What is expected: Identify each line below that contains the word "yellow", and copy it out.

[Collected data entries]
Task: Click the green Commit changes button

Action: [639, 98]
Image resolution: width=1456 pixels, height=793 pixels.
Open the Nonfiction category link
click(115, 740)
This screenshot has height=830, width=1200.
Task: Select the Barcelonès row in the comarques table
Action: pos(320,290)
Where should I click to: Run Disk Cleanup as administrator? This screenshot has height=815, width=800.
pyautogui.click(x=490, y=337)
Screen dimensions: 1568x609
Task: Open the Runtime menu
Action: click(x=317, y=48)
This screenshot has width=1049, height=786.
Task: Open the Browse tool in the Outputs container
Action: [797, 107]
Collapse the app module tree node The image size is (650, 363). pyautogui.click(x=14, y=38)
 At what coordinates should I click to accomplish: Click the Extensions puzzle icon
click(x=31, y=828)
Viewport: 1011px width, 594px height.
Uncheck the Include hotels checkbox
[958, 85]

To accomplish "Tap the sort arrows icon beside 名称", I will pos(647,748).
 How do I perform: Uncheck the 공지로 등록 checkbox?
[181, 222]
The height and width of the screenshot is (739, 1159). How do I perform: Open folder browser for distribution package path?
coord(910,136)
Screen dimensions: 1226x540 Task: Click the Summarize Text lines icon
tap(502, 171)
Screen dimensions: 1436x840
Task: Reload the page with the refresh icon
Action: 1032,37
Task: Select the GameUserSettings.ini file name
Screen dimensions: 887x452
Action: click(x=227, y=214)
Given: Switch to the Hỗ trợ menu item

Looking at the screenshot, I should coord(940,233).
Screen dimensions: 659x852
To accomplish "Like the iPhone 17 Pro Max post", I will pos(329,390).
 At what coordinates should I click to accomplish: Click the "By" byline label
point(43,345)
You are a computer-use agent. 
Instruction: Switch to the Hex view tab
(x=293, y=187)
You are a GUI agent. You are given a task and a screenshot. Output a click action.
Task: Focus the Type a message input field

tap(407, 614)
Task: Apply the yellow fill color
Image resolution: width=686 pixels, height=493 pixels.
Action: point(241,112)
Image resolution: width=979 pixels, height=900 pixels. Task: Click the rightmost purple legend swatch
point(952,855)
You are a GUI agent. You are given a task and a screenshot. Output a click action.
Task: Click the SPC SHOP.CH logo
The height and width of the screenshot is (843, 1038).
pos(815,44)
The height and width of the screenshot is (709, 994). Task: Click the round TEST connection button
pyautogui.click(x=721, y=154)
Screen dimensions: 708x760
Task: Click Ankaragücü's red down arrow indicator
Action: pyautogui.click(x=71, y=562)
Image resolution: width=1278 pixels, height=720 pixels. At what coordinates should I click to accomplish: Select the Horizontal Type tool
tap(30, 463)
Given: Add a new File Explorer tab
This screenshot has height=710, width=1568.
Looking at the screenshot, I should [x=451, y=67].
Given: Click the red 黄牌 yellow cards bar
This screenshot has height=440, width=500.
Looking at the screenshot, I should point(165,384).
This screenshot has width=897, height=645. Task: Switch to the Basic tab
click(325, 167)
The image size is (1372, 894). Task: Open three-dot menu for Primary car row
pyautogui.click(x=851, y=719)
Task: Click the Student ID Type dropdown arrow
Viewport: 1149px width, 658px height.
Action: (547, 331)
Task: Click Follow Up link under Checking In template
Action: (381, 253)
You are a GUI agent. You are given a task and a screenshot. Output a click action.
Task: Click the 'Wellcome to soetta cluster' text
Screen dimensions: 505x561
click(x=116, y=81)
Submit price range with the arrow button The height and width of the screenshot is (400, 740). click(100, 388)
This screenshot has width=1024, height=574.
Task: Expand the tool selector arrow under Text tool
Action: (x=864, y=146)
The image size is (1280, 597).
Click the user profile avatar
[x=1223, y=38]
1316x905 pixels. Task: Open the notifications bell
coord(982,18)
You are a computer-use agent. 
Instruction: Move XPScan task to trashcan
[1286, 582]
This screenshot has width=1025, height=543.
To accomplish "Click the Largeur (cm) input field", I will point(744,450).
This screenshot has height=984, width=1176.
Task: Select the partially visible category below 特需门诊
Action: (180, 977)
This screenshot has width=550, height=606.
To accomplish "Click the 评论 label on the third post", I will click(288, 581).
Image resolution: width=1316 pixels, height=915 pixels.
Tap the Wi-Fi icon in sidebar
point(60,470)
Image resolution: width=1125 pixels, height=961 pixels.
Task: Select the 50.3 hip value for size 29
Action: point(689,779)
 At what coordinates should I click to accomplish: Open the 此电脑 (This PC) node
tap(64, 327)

Your solution:
Task: Apply the yellow fill color
Given: Click the red 黄牌 yellow cards bar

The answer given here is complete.